───── AVAILABLE DATA ─────
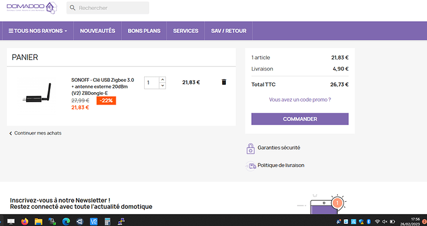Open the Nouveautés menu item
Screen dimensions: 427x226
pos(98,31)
─────
───── AVAILABLE DATA ─────
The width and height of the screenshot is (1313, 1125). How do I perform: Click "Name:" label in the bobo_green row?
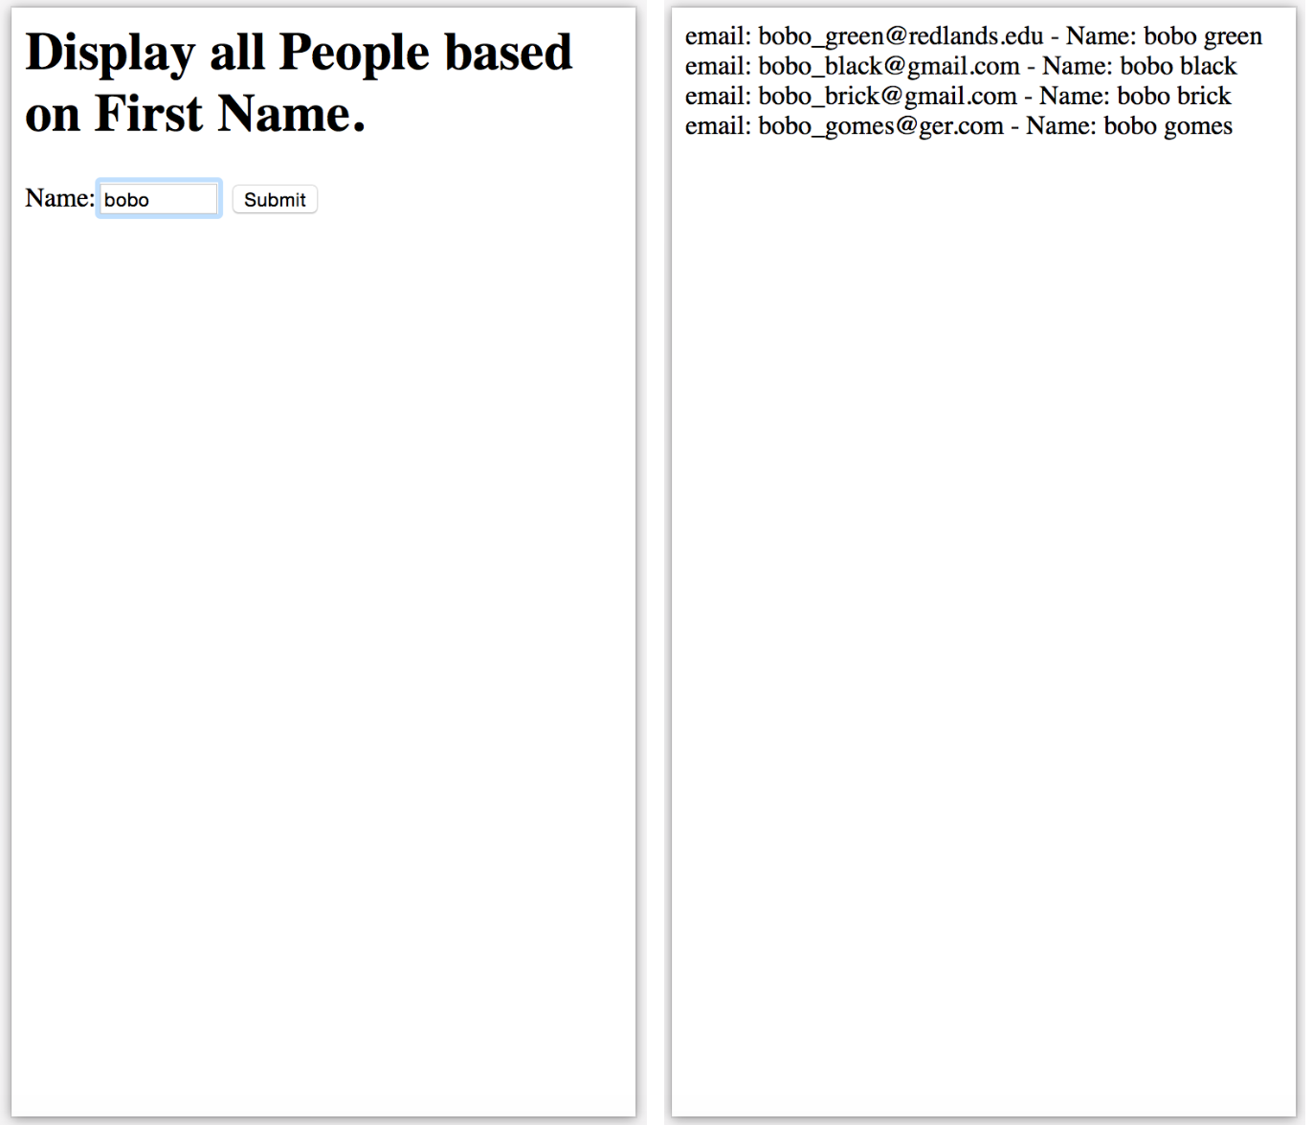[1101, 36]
─────
(WRITTEN REQUEST) Pick out every line of the records that contains the word "Click", matching case exactly, and copy each one in full.

(IN RESPONSE)
The width and height of the screenshot is (1313, 1125). How do I perform: Click "Name:" label in the bobo_green row?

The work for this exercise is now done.